• YOUR INSTRUCTIONS
In the data, find the word "computer" and copy out every line that has it.

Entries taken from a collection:

══════════════════════════════

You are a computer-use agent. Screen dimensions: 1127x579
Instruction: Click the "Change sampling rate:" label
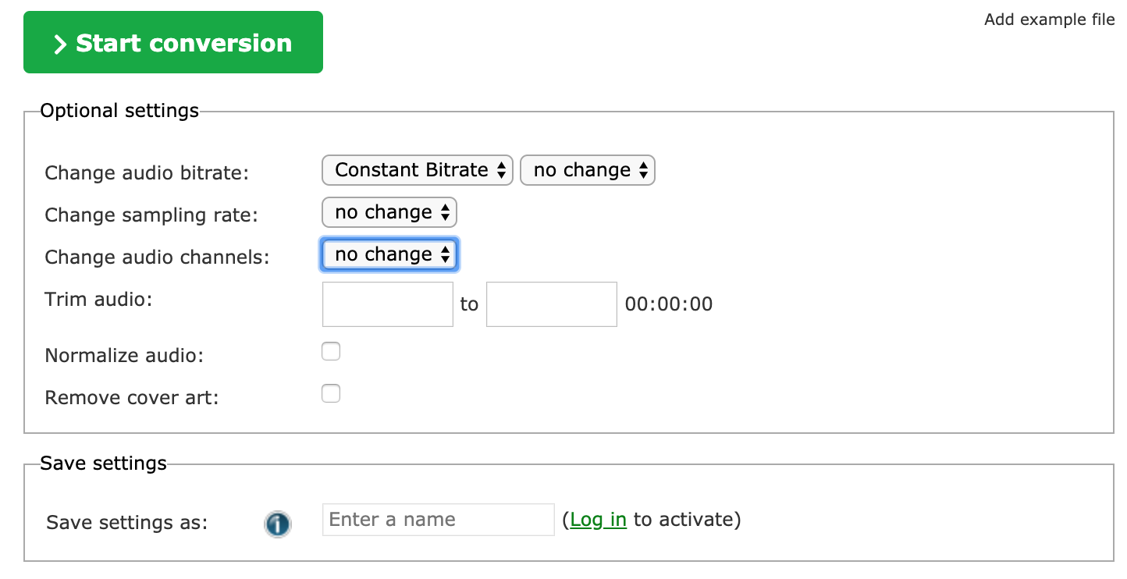click(151, 215)
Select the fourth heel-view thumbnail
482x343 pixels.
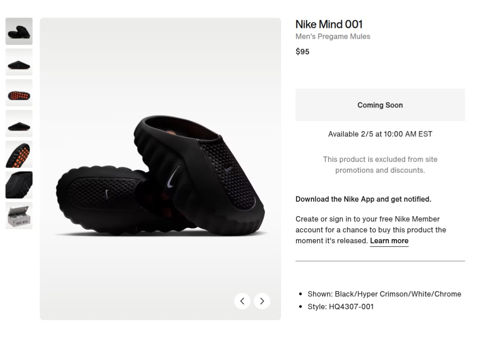point(19,123)
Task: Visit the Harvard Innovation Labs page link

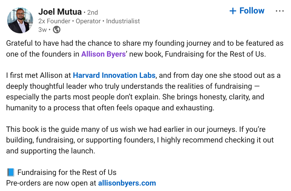Action: click(114, 76)
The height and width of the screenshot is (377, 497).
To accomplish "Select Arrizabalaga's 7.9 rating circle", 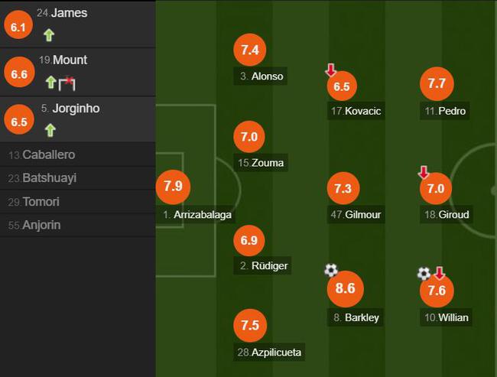I will coord(173,187).
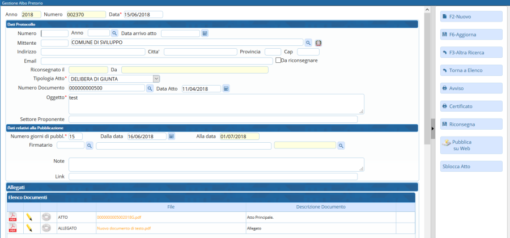Click inside the Oggetto text area
The image size is (510, 238).
click(x=215, y=104)

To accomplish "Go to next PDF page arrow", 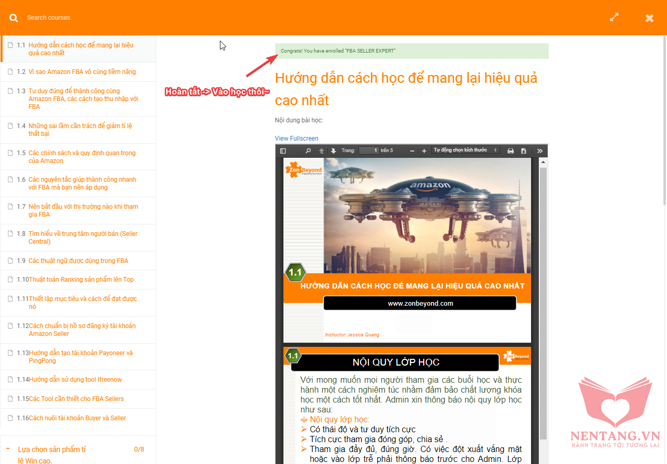I will pos(334,151).
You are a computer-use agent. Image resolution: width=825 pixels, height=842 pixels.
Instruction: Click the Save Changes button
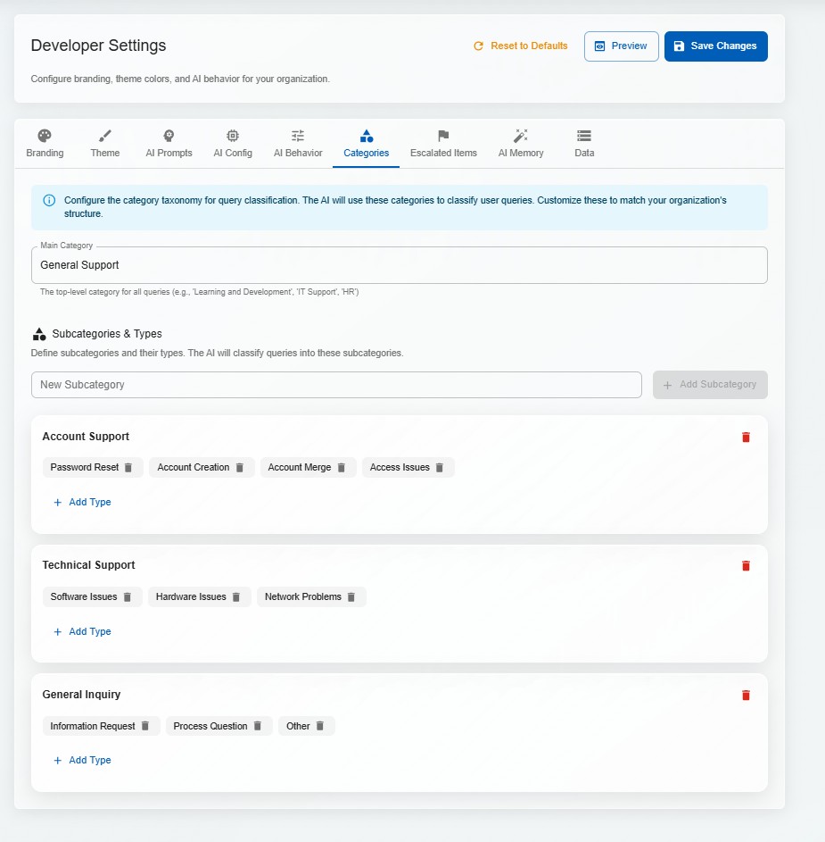click(715, 46)
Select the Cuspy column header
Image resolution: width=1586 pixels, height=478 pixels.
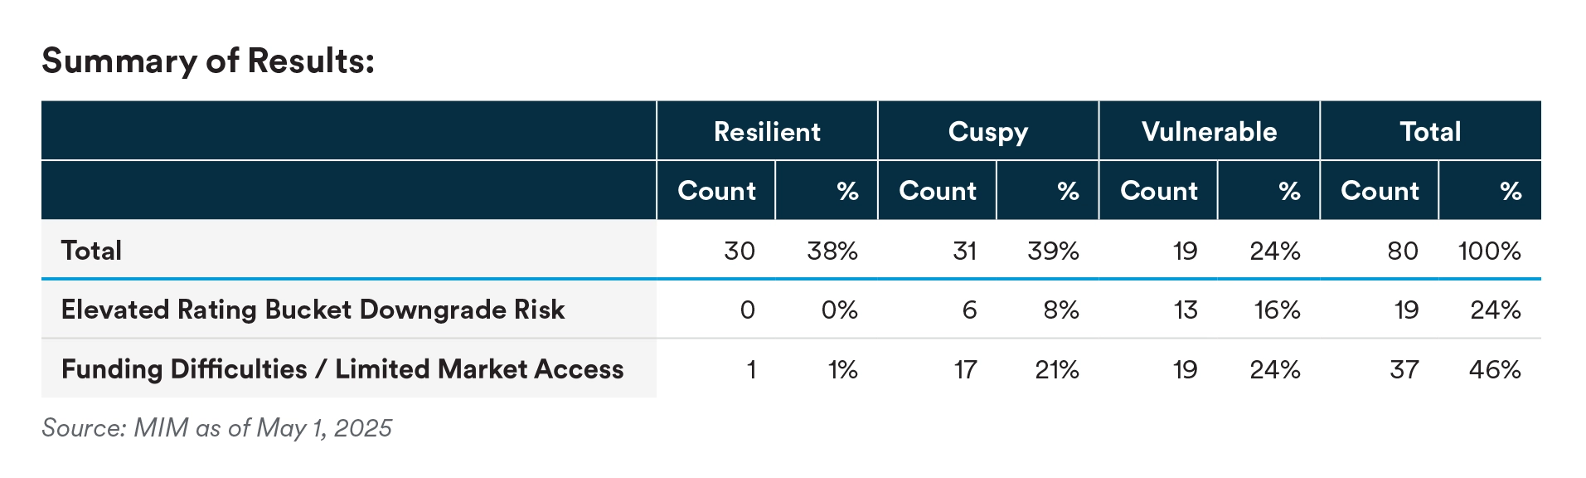pos(987,131)
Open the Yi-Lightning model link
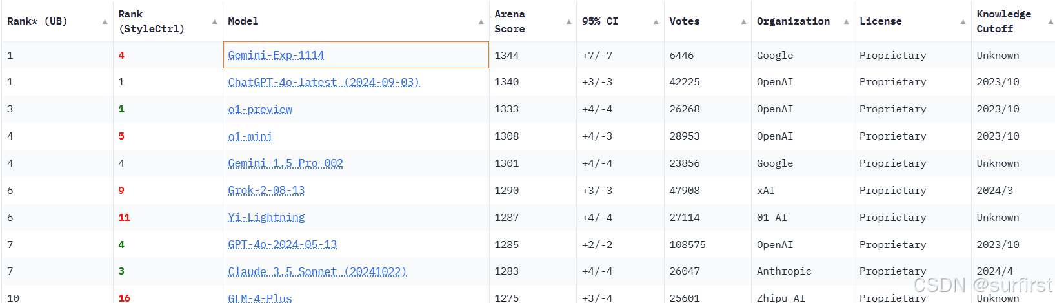1055x303 pixels. 266,218
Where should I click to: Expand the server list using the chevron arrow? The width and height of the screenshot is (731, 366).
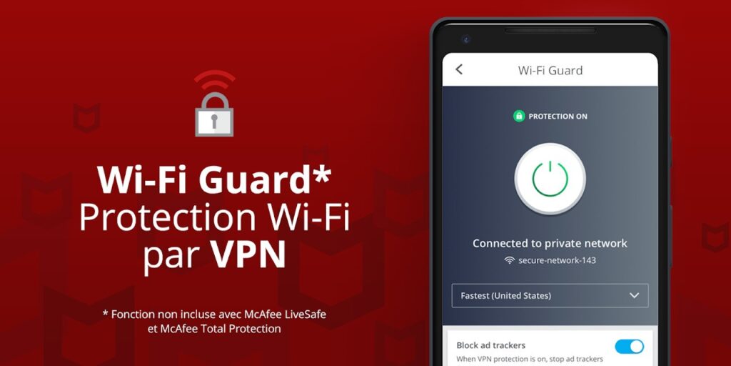(634, 295)
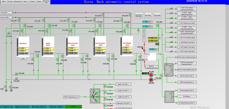Select valve KY26 near Brewing Water line

pyautogui.click(x=19, y=20)
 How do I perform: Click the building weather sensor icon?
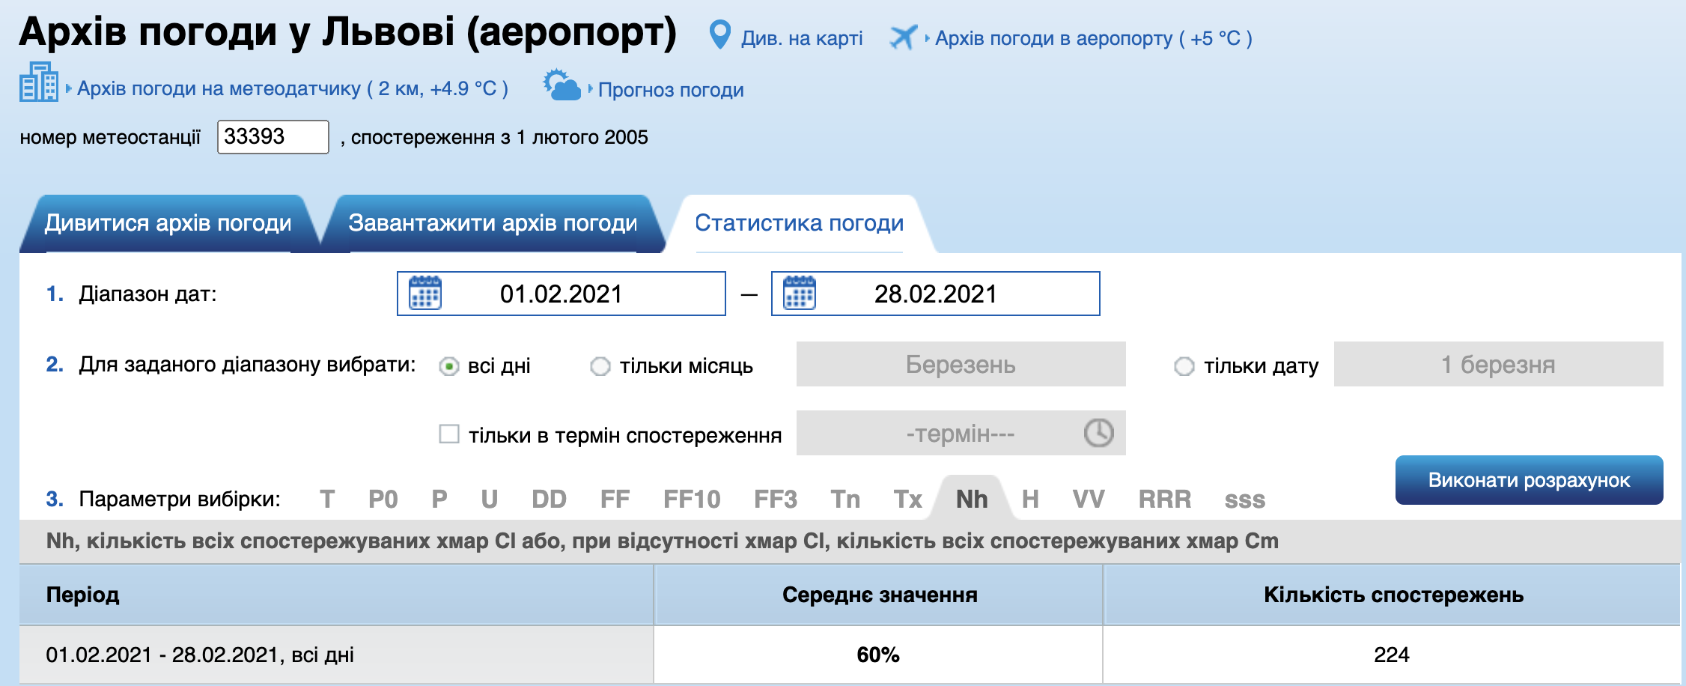[x=39, y=82]
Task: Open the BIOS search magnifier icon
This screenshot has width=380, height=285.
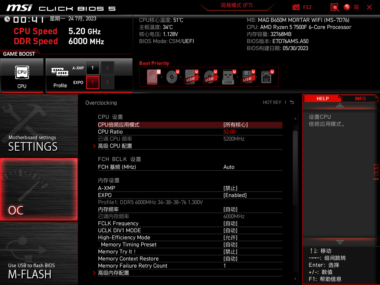Action: pos(334,7)

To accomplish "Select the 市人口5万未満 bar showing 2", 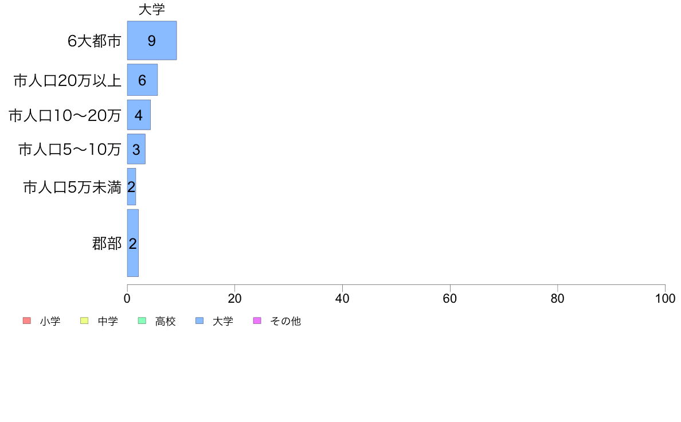I will pos(132,187).
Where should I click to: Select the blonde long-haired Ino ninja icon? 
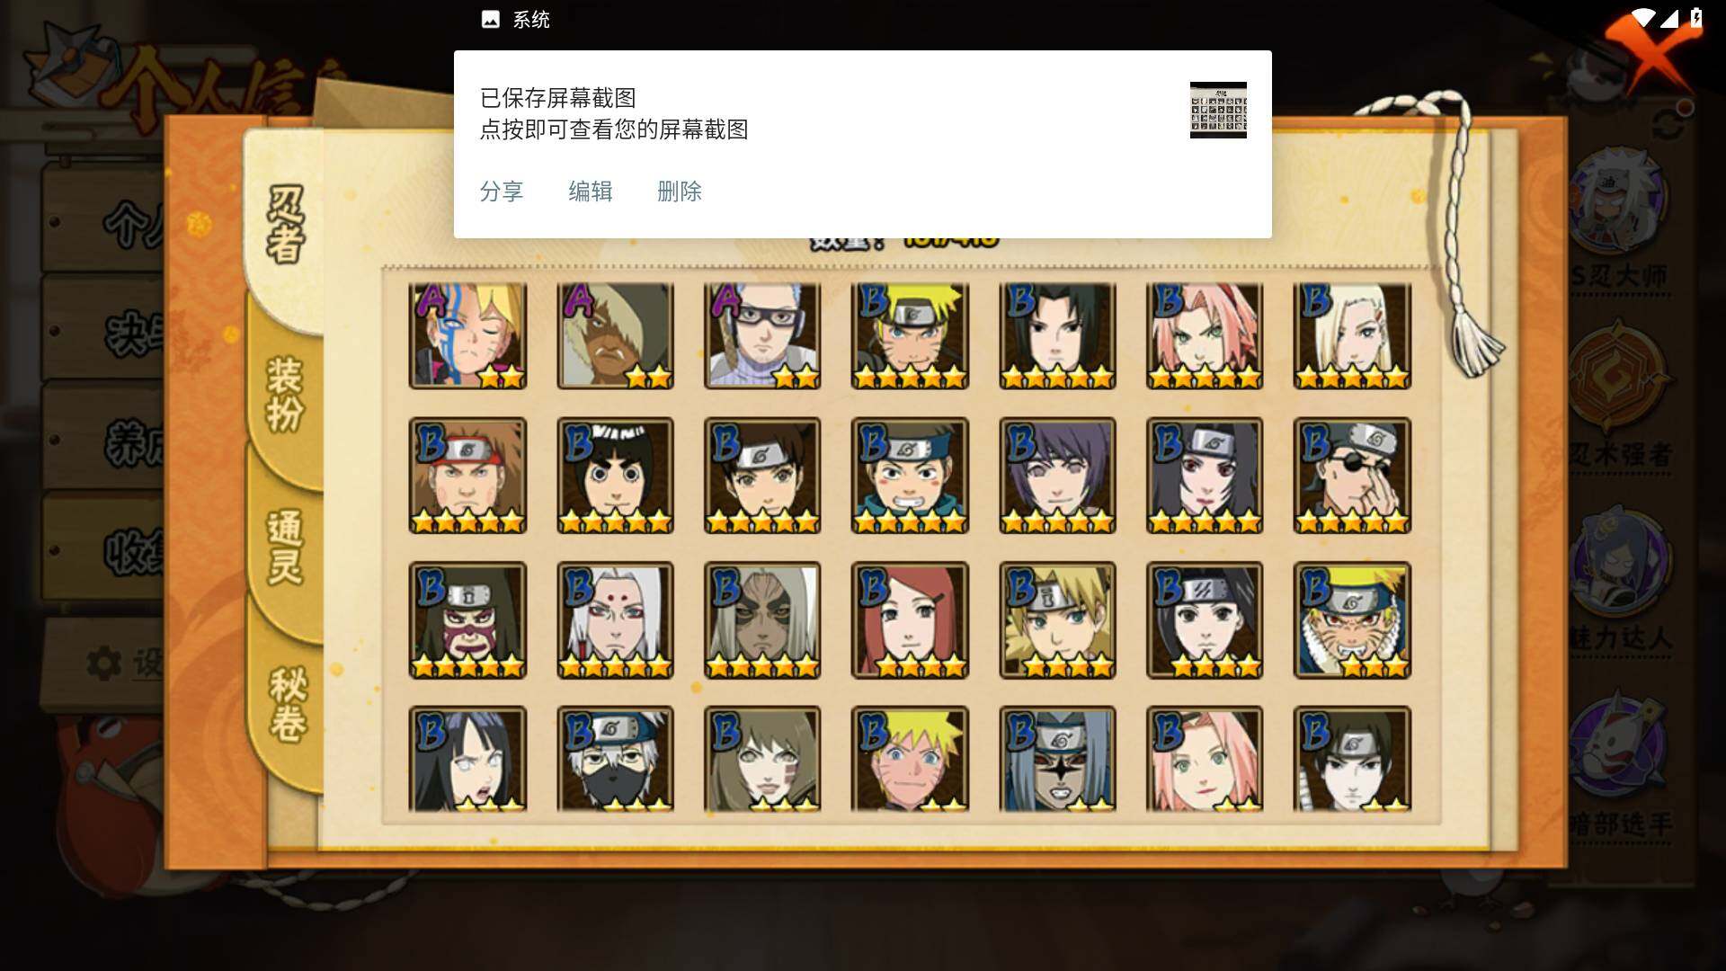tap(1352, 336)
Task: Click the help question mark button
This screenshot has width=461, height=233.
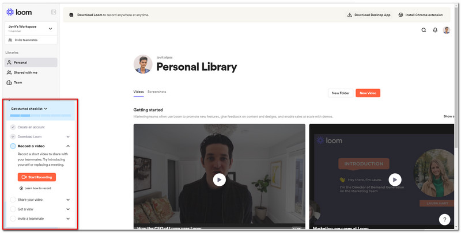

══════════════════════════════

• EXERCISE ANSWER
You are a computer-use agent. Screen dimensions: 1127x579
You are a computer-use agent. Image resolution: width=825 pixels, height=842 pixels.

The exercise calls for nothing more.